I'm creating a machine learning model to beat the house in a competitive game. In this setup, there is a lot of past data on previous games, where each game has: a winner, w (either A or B), gambling odds (x and y for teams A and B), and a probability that team A wins, p, which I compute. The gambling odds are how much reward I get after winning a bet. For example, if team A is projected by the house to have a much better chance of winning, they may set x=1.05, and y=7.5. If I bet \$1 on B and win, I get a net profit of \$7.5-\$1=\$6.5. If I bet \$1 on A or B and lose, then I get a net profit of -\$1. I can also choose to not bet for a net profit of \$0. The gambling odds are always greater than or equal to 1.0. I'm on mobile, so I can't latex this, but here's a drawing of the objective function I'm trying to maximize for each game

Since the probability model is a neural network, I need the derivative of f wrt p, but that isn't defined because f is not continuous wrt p. Alternatively, I could just do cross entropy loss on p, but I don't have access to the actual probabilities, just the winner w, and I can't guarantee that the distribution created is therefore good against the house.
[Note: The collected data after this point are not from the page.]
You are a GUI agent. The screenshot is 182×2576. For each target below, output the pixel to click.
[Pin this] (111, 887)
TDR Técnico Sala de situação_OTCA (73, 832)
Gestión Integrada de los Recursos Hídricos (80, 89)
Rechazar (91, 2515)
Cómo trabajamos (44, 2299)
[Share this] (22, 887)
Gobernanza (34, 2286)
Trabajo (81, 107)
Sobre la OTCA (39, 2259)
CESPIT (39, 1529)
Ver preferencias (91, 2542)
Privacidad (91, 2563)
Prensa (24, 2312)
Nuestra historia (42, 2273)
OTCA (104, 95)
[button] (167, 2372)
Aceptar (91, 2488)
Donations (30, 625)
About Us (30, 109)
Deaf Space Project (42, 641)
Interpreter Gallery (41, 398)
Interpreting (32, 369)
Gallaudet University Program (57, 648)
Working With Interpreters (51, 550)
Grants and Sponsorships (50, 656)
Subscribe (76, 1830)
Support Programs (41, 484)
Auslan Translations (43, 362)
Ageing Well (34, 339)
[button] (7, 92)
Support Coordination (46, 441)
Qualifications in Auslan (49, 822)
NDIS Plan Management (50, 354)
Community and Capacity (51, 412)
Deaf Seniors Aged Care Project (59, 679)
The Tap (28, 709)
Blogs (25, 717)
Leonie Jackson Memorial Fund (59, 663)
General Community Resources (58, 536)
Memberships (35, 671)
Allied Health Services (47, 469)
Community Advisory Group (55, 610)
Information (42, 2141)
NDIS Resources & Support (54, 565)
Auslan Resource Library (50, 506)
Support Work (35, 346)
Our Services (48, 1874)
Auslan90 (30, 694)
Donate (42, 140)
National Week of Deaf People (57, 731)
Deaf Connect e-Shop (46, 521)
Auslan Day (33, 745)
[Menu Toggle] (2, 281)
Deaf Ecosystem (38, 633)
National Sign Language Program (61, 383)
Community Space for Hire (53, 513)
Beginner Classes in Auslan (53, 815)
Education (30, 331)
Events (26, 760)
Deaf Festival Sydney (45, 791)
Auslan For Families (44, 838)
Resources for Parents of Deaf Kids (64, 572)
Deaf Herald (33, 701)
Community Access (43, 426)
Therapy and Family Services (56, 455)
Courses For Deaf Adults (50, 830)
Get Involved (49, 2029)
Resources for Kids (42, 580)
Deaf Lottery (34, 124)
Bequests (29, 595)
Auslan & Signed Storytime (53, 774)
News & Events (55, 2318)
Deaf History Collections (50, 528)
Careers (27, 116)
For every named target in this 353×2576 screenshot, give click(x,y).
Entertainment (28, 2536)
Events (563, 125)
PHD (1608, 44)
Is there a way to modify my objective function that allows me to obtain the desired partial derivative? If not, what else can I do?
Your objective seems to predict how much you would have won assuming your probability is correct, which seems a weird choice. You also force it to choose one or the other, which obviously makes things harder to differentiate.
To fix both I would suggest you let the model suggest a strategy, rather than forcing an all or nothing choice. So if the model returns $p$ you choose $A$ with probability $p$ and $B$ with probability $1-p$. This results in the folowing objective function
$$ f(p) = \begin{cases} p (x-1) + (1-p)(-1) & w = A\\ p (-1) + (1-p) (y-1) & w = B \end{cases} $$
which has a simple derivative with respect to $p$.
If you want to be even more adventurous you can also try to make the model return betting amounts $b_A$ and $b_B$ and optimize the objective function
$$ f(b_A, b_B) = \begin{cases} b_A (x-1) + b_B(-1) & w = A\\ b_A (-1) + b_B(y-1) & w = B \end{cases} $$
but perhaps it's best to limit it to $1 per bet.